----- Extracted data -----

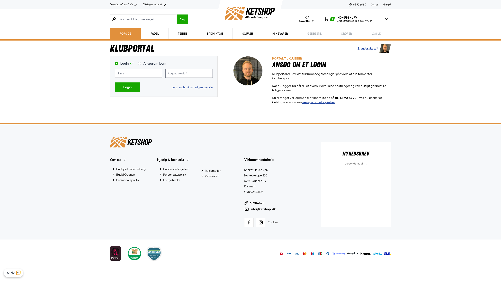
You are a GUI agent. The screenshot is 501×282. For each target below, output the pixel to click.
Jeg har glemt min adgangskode (192, 87)
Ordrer (346, 33)
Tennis (182, 33)
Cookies (273, 222)
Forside (125, 33)
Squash (247, 33)
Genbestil (314, 33)
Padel (155, 33)
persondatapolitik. (356, 163)
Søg (182, 19)
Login (124, 63)
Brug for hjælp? (368, 48)
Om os (374, 4)
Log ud (376, 33)
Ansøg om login (154, 63)
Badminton (215, 33)
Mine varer (280, 33)
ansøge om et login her (318, 102)
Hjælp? (387, 4)
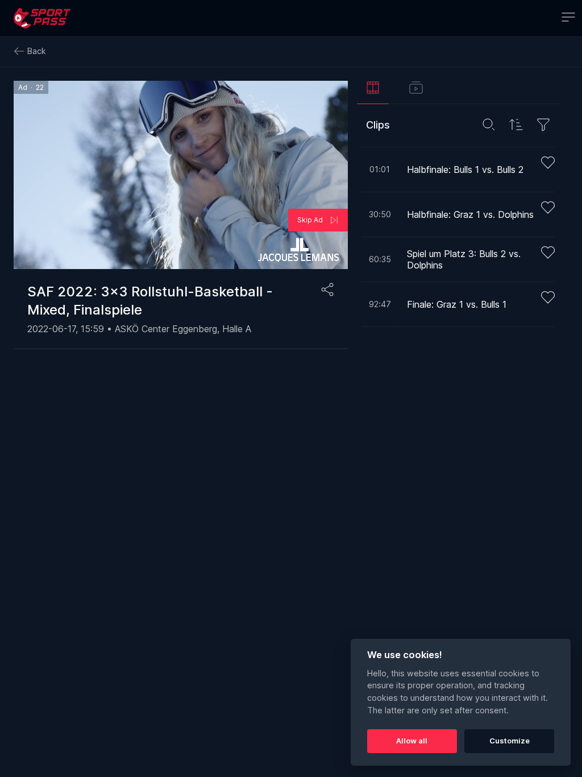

-----

> Your objective
Can you give the items again, starting at the line that contains "Brug for hjælp? (368, 48)" and ending with the last item, with "Badminton" swapped for "Bordtennis", everything else unchanged, and the pictures left out?

> Exercise output
Brug for hjælp? (368, 48)
Om os (374, 4)
Log ud (376, 33)
Ansøg om login (154, 63)
Bordtennis (215, 33)
Mine varer (280, 33)
ansøge om et login her (318, 102)
Hjælp? (387, 4)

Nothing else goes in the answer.